By Tom Quiner

We started with the Pledge of Allegiance.

I wondered if the Democrat’s convention started the same way? I hope so, but I have no idea.

The day left me with the sense that I had done important work by being there. The Chairman said something interesting, that Barack Obama needs to take Iowa to be re-elected, that Iowa is a key swing state even though we only offer six electoral votes.

But those six votes could decide an election.

He said even more, that if the Republican candidate can take Polk County, a bastion of Democrats, they can take the state.

This was my first Polk County Republican Convention as a delegate. We heard from some very sharp and eloquent candidates running for the Iowa House and Senate. A candidate that I particularly was interested in hearing was Vicki Stogdill who is running for State Senator against staunch gay marriage and Planned Parenthood supporter, Janet Peterson.

Ms. Peterson is a fine person, but way left of mainstream Beaverdale, the community in which I live. You’ll be hearing more about this race in the months to come.

The casual conversations that took place during the day really drove home the point that Republicans tend to be religious people. We don’t agree on our religions necessarily, but agree that it is God in whom we should trust, not the state.

The contrast between the party’s platforms is profound.

Republicans invoke God in the first words, even before the preamble:

With trust in God, and in fidelity to generations past and generations to come, we respectfully submit this platform to the Polk County Republican Convention.

God has no place in the Democrat’s Statement of Principles:

Americans’ faith in democracy is a beacon to persons of the developing world as they strive to win the rights Americans take for granted.  We are justly proud of our Democratic Party, its heritage, its accomplishments and its diversities.  No part of that heritage is more valuable than our belief in the rights and worth of each individual. Iowans and other Americans have given their lives to maintain those rights and we unequivocally oppose policies that require forfeiting those rights in the name of fighting terrorism.  Giving up our most precious rights means losing that which makes us Americans.  Liberty and diversity are our strengths, and we understand that it is only in maintaining those strengths that we will continue to stand as a beacon of freedom to the world.
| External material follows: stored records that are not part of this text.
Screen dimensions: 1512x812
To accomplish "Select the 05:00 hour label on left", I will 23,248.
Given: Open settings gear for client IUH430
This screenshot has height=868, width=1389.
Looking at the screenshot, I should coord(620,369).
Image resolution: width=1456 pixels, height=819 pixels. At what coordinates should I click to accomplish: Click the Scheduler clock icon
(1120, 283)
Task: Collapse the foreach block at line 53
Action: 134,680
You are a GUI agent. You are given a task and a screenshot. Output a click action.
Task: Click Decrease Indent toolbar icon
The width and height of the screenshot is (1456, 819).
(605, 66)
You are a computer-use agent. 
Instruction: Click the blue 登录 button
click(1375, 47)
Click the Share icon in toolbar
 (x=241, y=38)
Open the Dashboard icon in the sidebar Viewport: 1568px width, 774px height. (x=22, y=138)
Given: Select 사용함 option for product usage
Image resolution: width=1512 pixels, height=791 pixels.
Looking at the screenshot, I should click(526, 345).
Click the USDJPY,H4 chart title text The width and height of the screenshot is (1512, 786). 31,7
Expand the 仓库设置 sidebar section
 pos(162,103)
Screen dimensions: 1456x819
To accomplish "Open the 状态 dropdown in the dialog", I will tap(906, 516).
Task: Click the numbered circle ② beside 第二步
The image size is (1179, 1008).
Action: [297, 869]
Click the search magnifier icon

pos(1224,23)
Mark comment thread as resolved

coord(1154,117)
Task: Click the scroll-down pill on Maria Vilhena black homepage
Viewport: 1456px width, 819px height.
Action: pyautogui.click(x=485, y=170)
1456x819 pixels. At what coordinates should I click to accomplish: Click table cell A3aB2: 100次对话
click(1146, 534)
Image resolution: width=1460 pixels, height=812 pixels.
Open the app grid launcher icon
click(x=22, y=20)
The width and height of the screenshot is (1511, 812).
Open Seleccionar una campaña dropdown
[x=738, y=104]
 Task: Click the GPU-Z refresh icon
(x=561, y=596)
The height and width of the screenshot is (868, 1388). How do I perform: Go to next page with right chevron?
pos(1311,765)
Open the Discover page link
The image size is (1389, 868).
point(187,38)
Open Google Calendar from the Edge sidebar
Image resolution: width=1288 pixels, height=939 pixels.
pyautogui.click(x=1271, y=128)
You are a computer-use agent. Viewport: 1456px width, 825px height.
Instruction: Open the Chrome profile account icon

This excerpt from their 2010 platform makes it clear that God-given rights of Life and Pursuit and Happiness are not America’s strengths, they are rather Liberty and Diversity. There is no mention of God anywhere.

The preamble to the Republican platform could have been written by Thomas Jefferson, founder of the Democratic Party:

As United States citizens and Republicans, we continue to uphold the principles of individual responsibility and liberty, adherence to traditional moral standards, a strong national defense, a free enterprise system, and respect for the sanctity of human life. We believe in retaining the original intent of our Founding Fathers as embodied in the Constitution. We believe high moral character is a necessity of public servants. The highest standard of character should be embodied in both private and public life. We encourage the proliferation of these principles and their passage to future generations.

The Democrats proudly support abortion:

We support …women’s rights to personal reproductive decisions.

They proudly support animal rights:

We support … humane treatment of animals.

Let us be clear on this last point that this humane treatment does not extend to the pre-born who are the only living creatures to whom Democrats refuse to grant any rights.

I am struck at the difference between the parties, even at the state level. Republicans invoke God, individual responsibility, sanctity of human life, free enterprise. Democrats don’t.

The party of Jefferson, the Democrats, deny their heritage with their radical platform.

The party of Lincoln, the Republicans, honors the heritage of Jefferson.

Why do today’s Democrats think Thomas Jefferson was so wrong?

3 Comments

  1. Kurt Johnson on March 11, 2012 at 5:33 pm

    This is the first Polk County Republican Convention that I have missed in many years. What Tom described is pretty much representative of the last 20 years of conventions. I wonder if there was any debate about the issues mentioned above? When I was a delegate I was pretty much the only one who questioned the social conservative orthodoxy. Its too bad that the Republican Party cannot see its way to a more libertarian policy.

    • quinersdiner on March 11, 2012 at 6:42 pm

      Although I disagree with your assessment of social issues, there was debate on amendments people wanted to make to the platform. The sound system was terrible, but what I heard was pretty enlightening and intelligent. Thanks for writing.

  2. Tony Seliquini on March 18, 2012 at 8:22 pm

    Great blog, sir. I’d like to add, and I hope you don’t object, that I’m a candidate for Iowa House District 36, which includes the Merle Hay, Beaverdale, and parts of the Meredith, Drake, and Urbandale neighborhoods.

    I spoke at the convention you refer to in this article, and hope you felt I was one of those “sharp and eloquent.” 🙂 Have a great one!